Это важно: человеческая жизнь не может быть сведена к «голой жизни». Но что же тогда еще должно ее составлять? Вторая составляющая – это общность отношений, это общий для нас мир, способность создавать новые смыслы.
Таким образом, человеческая жизнь создается в двух актах учреждения: первый – само рождение или «явление миру», а второй – «конституируемый языком» во взаимодействии с другими людьми, возникающий посредством создания новых общих смыслов. Тогда что значит «учредить жизнь» и почему она сейчас в опасности?
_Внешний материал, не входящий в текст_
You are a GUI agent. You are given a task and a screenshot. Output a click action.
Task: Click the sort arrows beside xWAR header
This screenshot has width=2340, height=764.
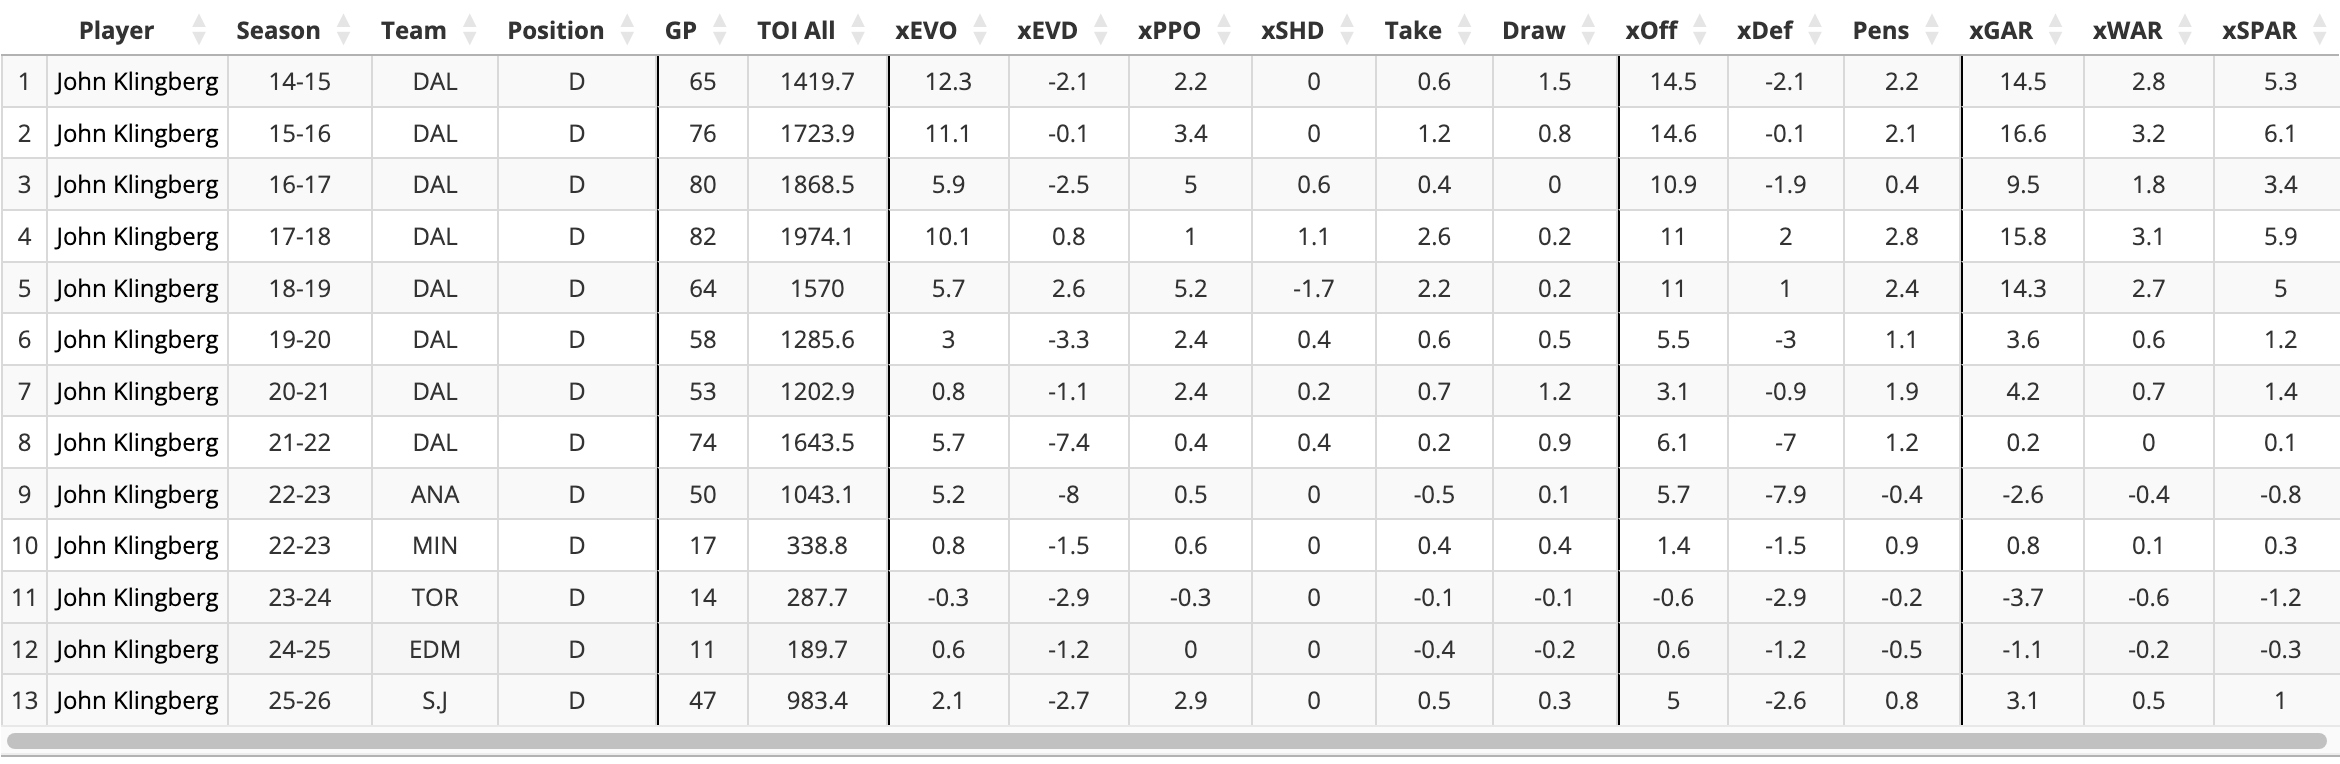click(x=2185, y=30)
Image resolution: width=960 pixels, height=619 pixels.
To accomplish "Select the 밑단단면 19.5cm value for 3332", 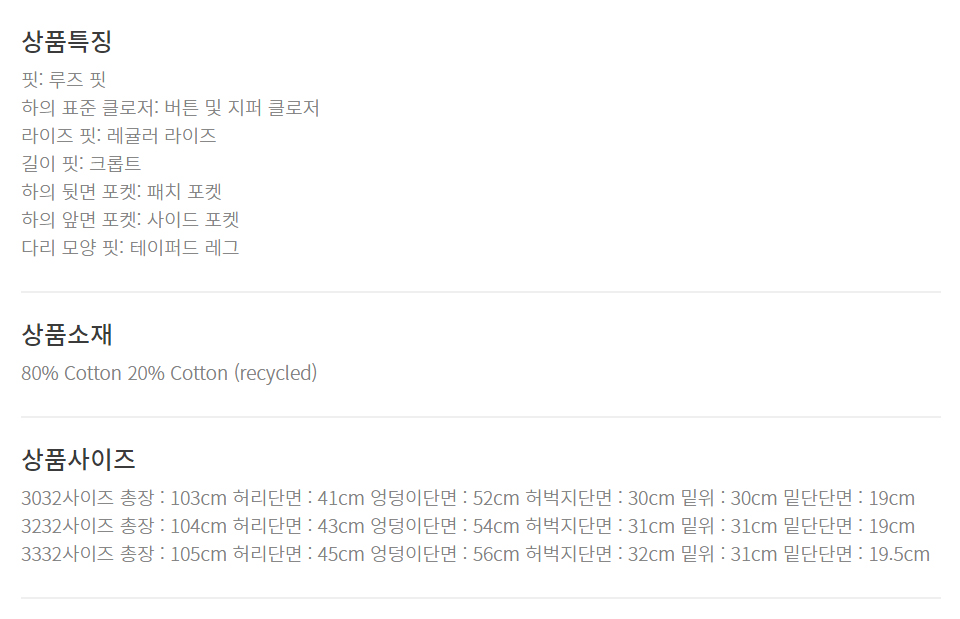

Как и Джорджо Агамбена, Роберто Эспозито беспокоит, что озабоченные сохранением биологического состояния, мы забываем о втором – обобществляющем – акте учреждения, которому вся эта ситуация угрожает в не меньшей мере:
«Именно эту сеть общих отношений угрожает разорвать коронавирус. Не только первичную жизнь, но и вторичную – общность наших отношений с другими людьми. Конечно, очевидно, для того чтобы выразить себя, человеку необходимо оставаться в живых. В термине «выживание» нет редуктивного акцента.
Сохранить нашу жизнь – это первая задача, смертельный вызов, который бросает нам этот вирус».
Но, увлекшись почти художественным повествованием, мы не забываем про наши вопросы. Ответ – в этой длинной, но очень честной, даже пронзительной местами, цитате:
«Но, после первой жизни и вместе с ней, мы должны защищать и вторую, учрежденную жизнь и, таким образом, способную, в свою очередь, учреждать, чтобы учредить ее новое значение. Поэтому в тот момент, когда мы делаем все возможное, что и так понятно, чтобы остаться в живых, мы не можем отказаться от другой жизни – жизни с другими, для других и через других. Она в данный момент не является разрешенной и на самом деле запрещена, что, конечно, правильно и логично. Считать эту жертву напрасной в глазах тех, кто борется за свою жизнь в больницах, чтобы защитить нашу, не только оскорбительно, но даже смешно. Однако это ничего не отнимает от значения учрежденной жизни. А потому и необходимости продолжать жить вместе, несмотря ни на что, и тем более, когда социальные отношения поставлены под угрозу. Даже в самоизоляции».
Итак, мы видим три разные рамки, три концептуальные сетки подхода к одной и той же проблеме, три попытки осмыслить происходящее. Схожие мысли, вопросы и интуиции.
Выверенные, четкие и фундированные концептуализации Александра Филиппова вводят в курс дела, ориентируют в пространстве теоретических ресурсов. Тексты Джорджо Агамбена заключают в себе протест против всепоглощающей чрезвычайщины, против не всегда правомерных действий государства, от его работ веет духом антропологического пессимизма и фатализма. А тезисы Роберто Эспозито, напротив, взывают к разуму, оставляя нам надежду. Ведь всегда хочется верить, что, начиная новый день здесь и сейчас, мы можем не только воспроизводить наше биологическое «голое» существование, но и проживать его, заново «учреждая жизнь».